After you and your friend enabled your computers for net play, you must check if that is really the case. Go to this url to test if your computer address is internet accessible. On the page you wil see your computer TCP address. Select "Ping" and click on the submit button. If your net setup is correct the ping will be successful. If you can't ping, you must do whatever corective actions are needed( like disabling your firewalls, setting your computer in DMZ zone, punching port,enabling your router to answer to ping etc. ets.) Since this is different for everyone's configuration, we do not want to give any specific advise. Make sure you know what you are doing or ask a friend for help.


Ok now, we are getting close. Now, you tested that your computer pungs fine, and your friend tested on the same page that his computer pings fine.

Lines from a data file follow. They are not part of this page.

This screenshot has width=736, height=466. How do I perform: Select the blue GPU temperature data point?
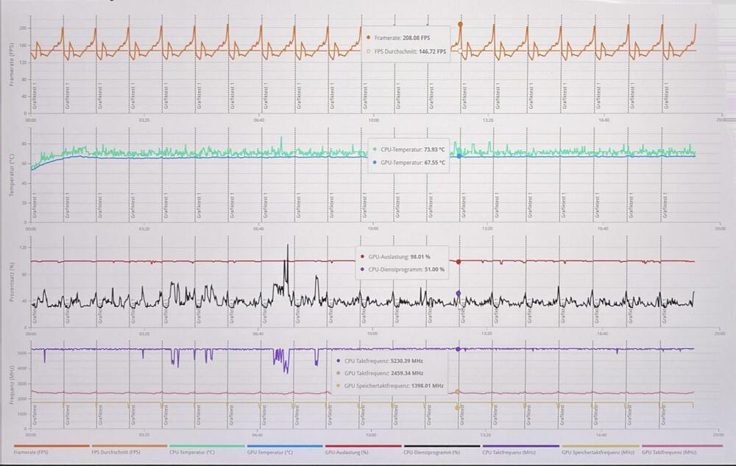click(x=459, y=156)
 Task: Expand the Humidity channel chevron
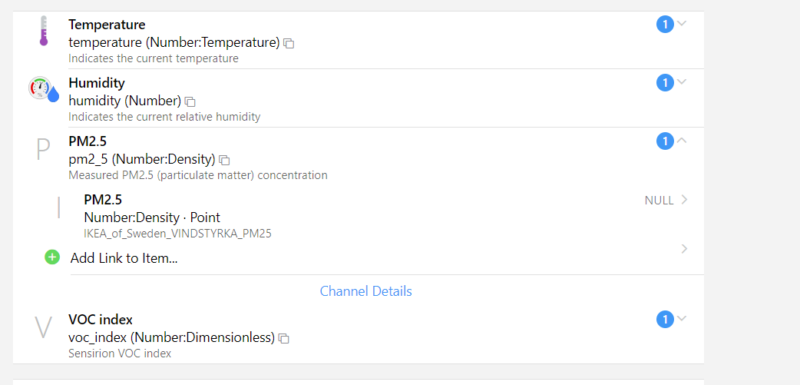coord(682,81)

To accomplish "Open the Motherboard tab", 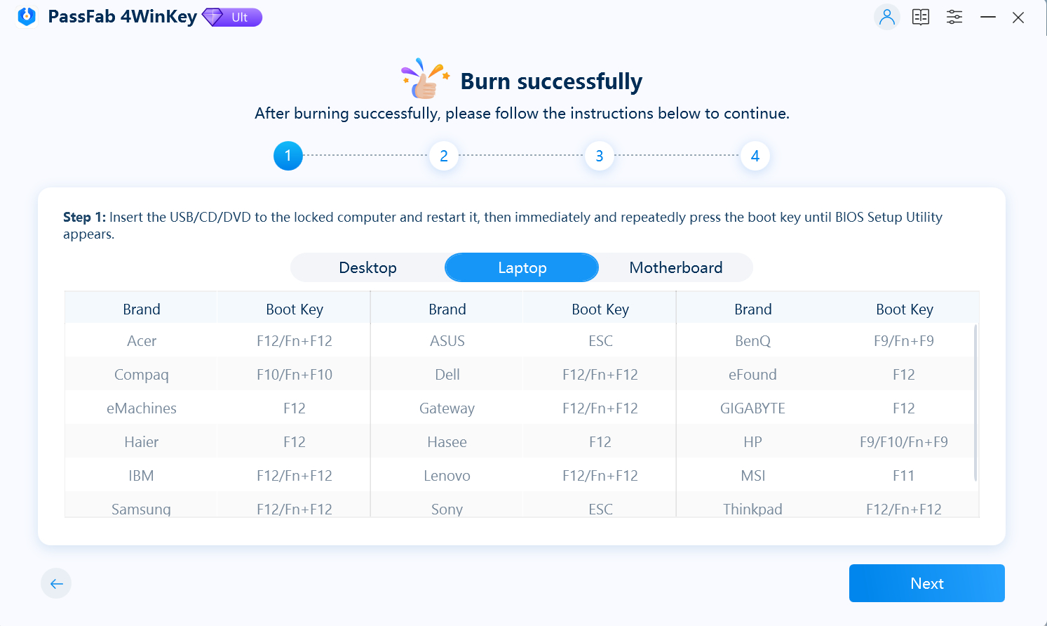I will (675, 267).
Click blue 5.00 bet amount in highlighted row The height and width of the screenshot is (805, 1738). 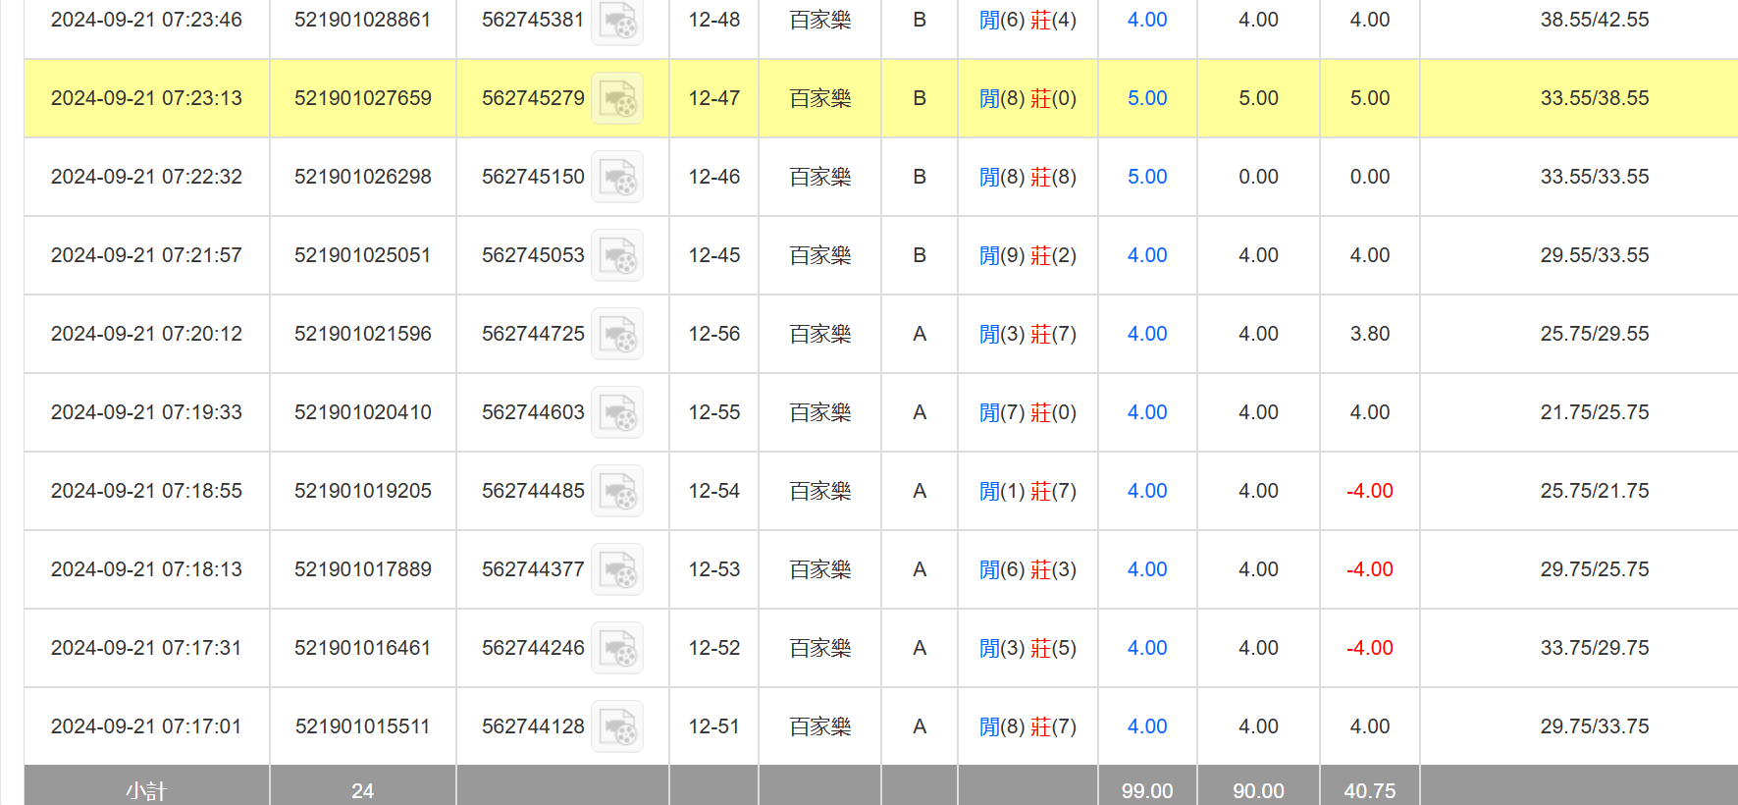point(1146,98)
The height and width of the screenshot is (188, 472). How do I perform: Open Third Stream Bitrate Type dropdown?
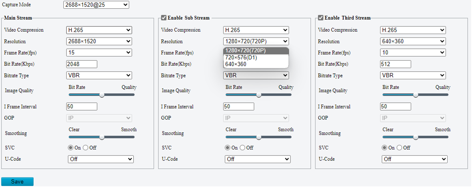tap(412, 75)
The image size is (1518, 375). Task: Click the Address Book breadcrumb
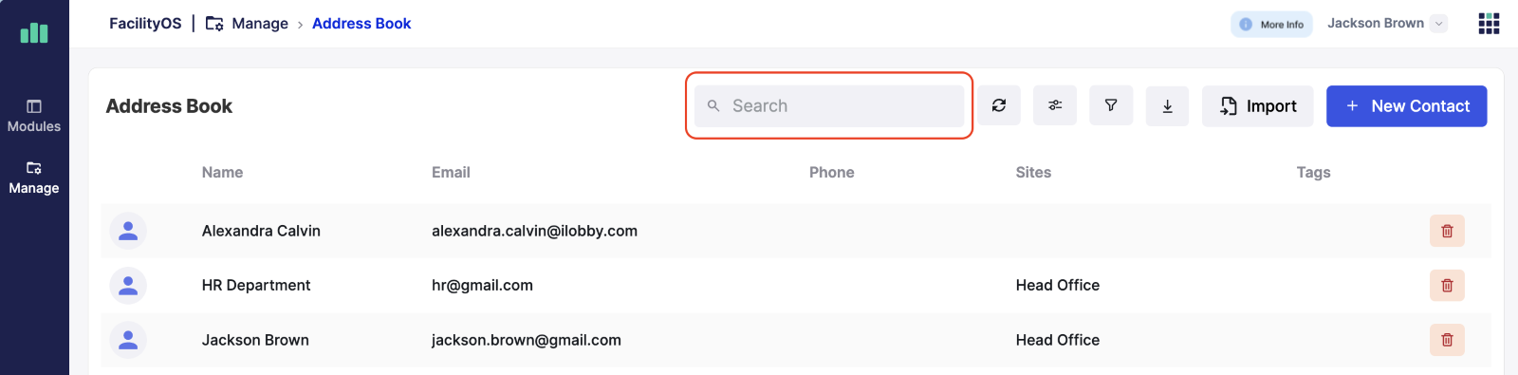tap(361, 24)
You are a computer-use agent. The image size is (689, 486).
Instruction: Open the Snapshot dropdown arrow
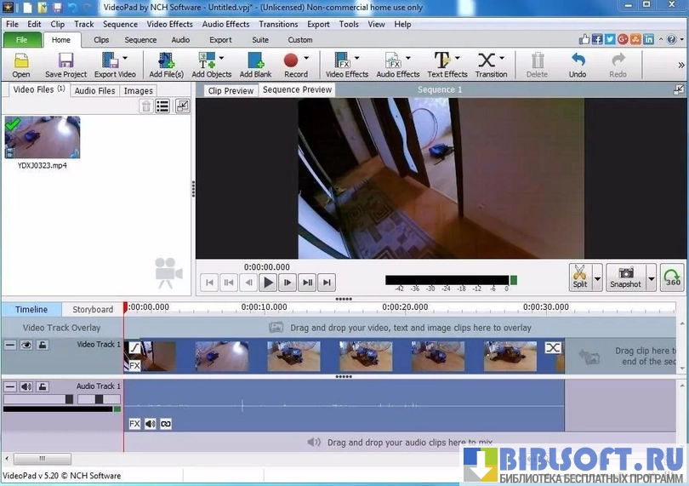click(651, 277)
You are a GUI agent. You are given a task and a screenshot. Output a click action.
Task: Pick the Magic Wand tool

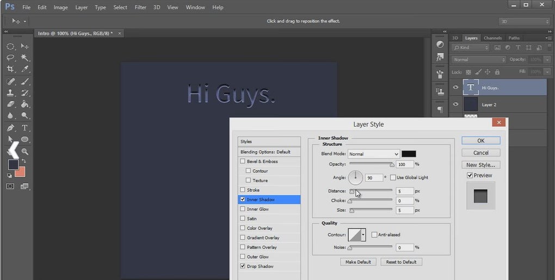pyautogui.click(x=25, y=58)
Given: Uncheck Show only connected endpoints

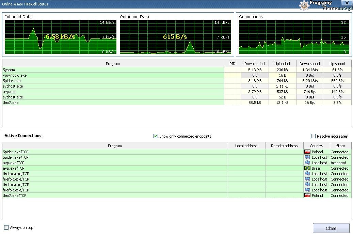Looking at the screenshot, I should 156,136.
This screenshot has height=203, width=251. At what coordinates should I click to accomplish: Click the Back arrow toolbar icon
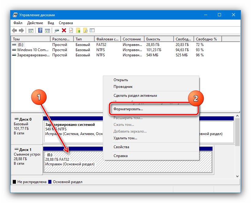(x=14, y=30)
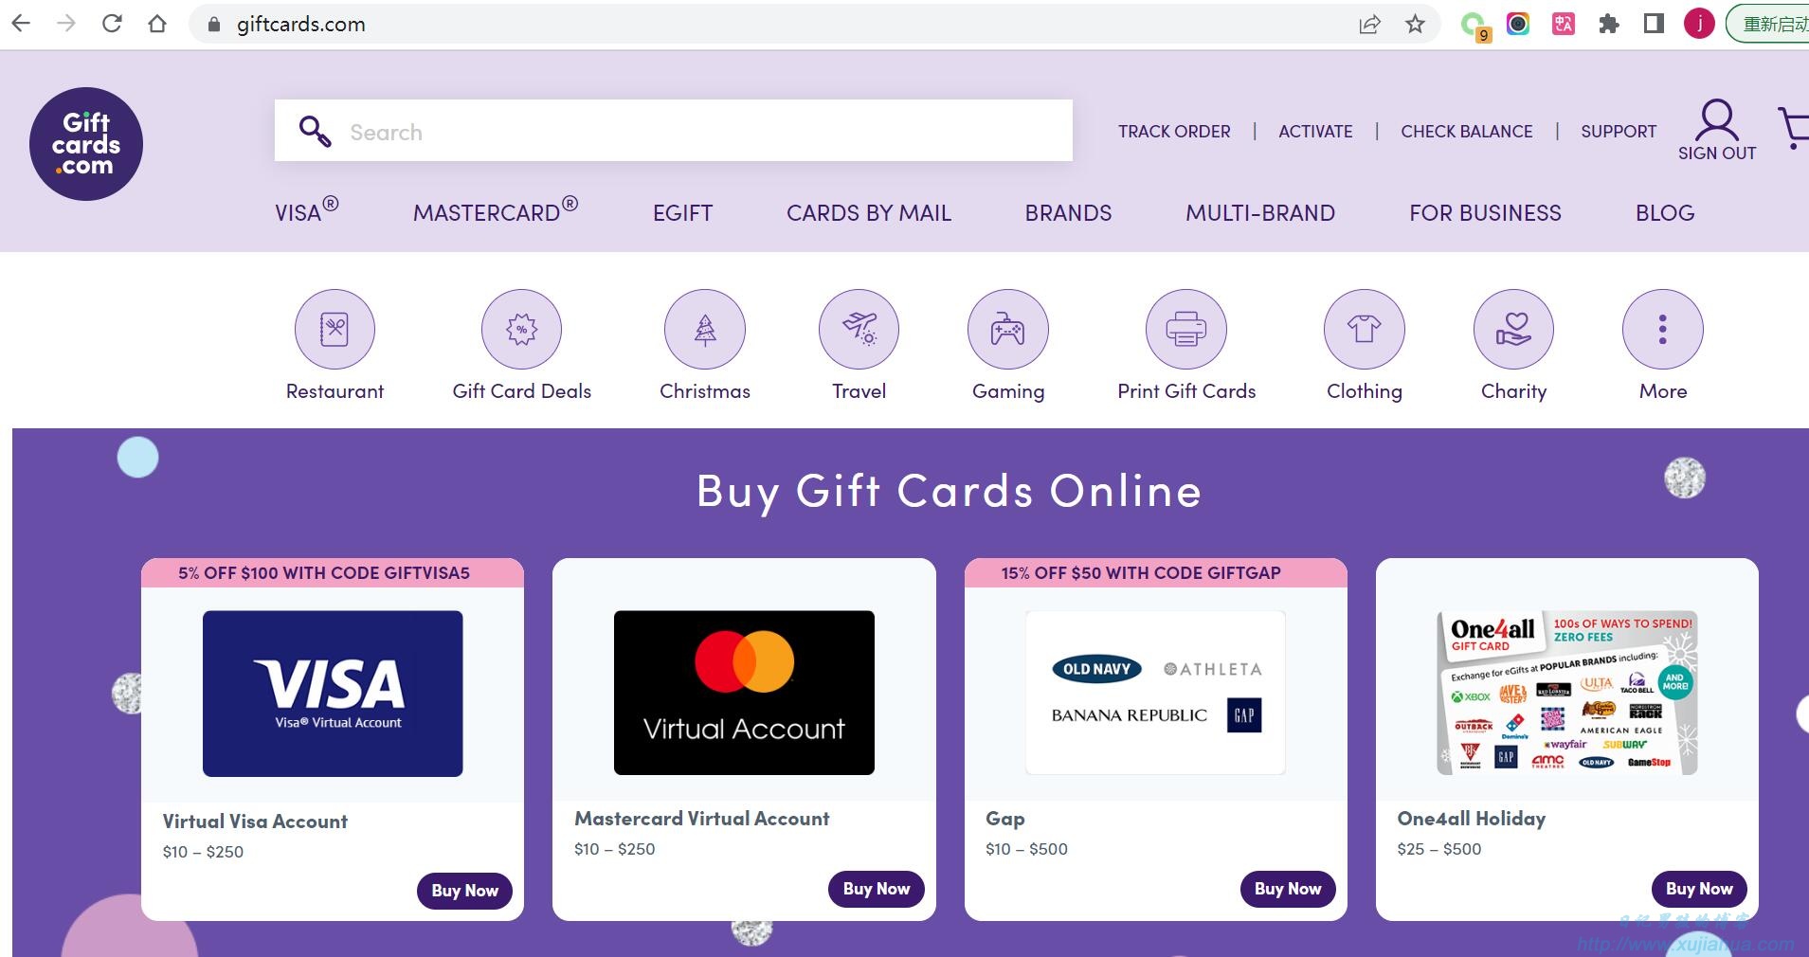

The last step is to make sure the port is punched tru (it is enabled). To do that, start ClearView and do to this page. On the port scan line, in the custom field type your port number (in our example it was 31000) and click go. If you get this message:



The host does not have a service running on port 30000 ().



than means you have to map the local computer port to the router and expose that port on the internet (nice, now you can get that router manual and read it again...).



If you get: The host have a service running on port 30000 ().

you are all set. Another ClearView instance from the net will be able to connect to your ClearView program for mulit-play.


Your friend must start ClearView and both programs will connect automatically. If for some reasons he does not see your model, he must perform the port test from his computer to make sure his port is exposed for communication.